Clutterbuck, Rowlands, and Seamons offer a number of confidentiality ideas for improving data security on wireless local area networks (WLANs). Small to medium enterprises (SMEs) use WLANs as a means to for deployment of new assets and to communicate with the employees that are roaming.
As with any wireless technology, there are a number of vulnerabilities intrinsic with the service. Wireless systems rely heavily on the IEEE standards as a means for handing data and with the standard comes a built-in solution for security known as wired equivalent privacy (WEP).
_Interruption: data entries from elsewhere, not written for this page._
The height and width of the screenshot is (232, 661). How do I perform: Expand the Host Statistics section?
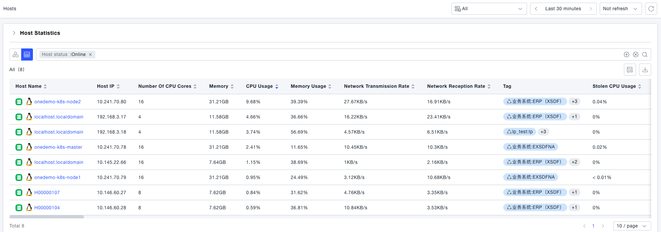click(x=14, y=33)
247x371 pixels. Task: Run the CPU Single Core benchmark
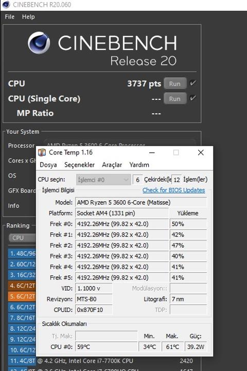(x=175, y=98)
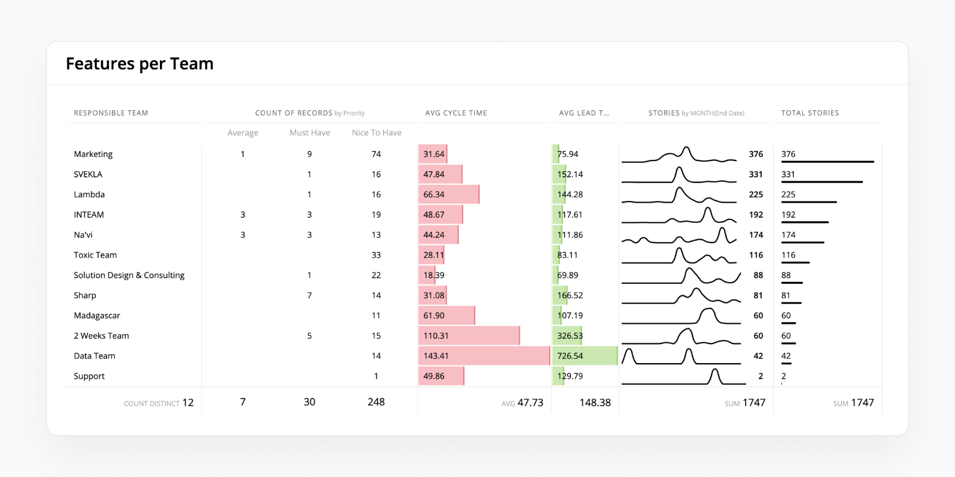
Task: Click the 2 Weeks Team 110.31 cycle bar
Action: tap(469, 336)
WEP is a simple way for deploying a shared method of authentication.
But obviously this may cause issues as the WEP key is shared with users. Another form of protection with Wi-Fi Protected Access (WPA) has a higher level of security but was closely similar to WEP.
The authors also discuss a number of additional link-layer encryption one being Temporal Key Integrity Protocol (TKIP) and the other is CBC-MAC Protocol (CCMP). In the technical design of the network, the wireless security is only as strong as the wires and system it runs along. It is recommended to use HTTP security as a redundant method for protecting the data as it runs through the network.
Clutterbuck, P., Rowlands, T., & Seamons, O. (2007). Auditing the data confidentiality of wireless local area networks. Electronic Journal of Information Systems Evaluation, 10(1), 45-56.